Task goal:
The answer must consist of each line below that contains the word "will", copied in full.

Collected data
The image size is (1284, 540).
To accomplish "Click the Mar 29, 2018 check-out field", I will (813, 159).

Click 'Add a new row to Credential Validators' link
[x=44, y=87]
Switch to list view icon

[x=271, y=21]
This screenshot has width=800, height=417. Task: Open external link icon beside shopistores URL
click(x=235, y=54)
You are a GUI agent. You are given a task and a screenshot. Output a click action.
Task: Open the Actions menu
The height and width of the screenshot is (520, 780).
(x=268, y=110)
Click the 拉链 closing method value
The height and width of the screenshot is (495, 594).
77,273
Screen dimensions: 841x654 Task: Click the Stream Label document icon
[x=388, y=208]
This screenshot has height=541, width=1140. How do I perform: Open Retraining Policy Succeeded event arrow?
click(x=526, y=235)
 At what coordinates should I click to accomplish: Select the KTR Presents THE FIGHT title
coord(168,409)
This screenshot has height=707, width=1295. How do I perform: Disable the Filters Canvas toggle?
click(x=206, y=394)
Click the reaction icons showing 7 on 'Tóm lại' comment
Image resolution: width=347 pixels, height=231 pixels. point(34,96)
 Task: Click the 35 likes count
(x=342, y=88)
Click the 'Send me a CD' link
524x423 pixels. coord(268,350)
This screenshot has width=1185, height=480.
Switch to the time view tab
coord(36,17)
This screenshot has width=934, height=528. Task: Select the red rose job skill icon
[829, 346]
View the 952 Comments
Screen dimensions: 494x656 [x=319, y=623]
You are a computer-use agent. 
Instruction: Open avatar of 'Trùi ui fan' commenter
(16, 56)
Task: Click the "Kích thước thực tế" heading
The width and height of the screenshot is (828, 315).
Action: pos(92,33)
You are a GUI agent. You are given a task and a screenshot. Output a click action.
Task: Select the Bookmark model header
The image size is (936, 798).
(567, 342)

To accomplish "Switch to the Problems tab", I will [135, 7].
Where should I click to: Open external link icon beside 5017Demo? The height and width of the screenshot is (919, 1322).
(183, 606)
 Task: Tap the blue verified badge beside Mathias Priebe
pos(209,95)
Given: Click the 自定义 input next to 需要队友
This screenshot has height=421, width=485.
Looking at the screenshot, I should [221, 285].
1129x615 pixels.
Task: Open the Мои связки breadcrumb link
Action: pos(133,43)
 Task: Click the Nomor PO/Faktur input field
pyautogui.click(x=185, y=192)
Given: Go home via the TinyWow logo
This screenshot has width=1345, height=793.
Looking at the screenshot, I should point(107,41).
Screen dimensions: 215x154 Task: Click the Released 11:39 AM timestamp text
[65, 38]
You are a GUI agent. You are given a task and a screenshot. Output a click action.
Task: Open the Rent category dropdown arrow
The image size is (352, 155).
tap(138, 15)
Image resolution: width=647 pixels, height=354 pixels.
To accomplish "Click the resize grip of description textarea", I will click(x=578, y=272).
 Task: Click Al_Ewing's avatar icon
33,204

Written solution:
To accomplish "Click the Mar 29, 2018 check-out field", I will (813, 159).
To accomplish "Switch to the Problems tab", I will [135, 7].
To accomplish "Click the resize grip of description textarea", I will click(x=578, y=272).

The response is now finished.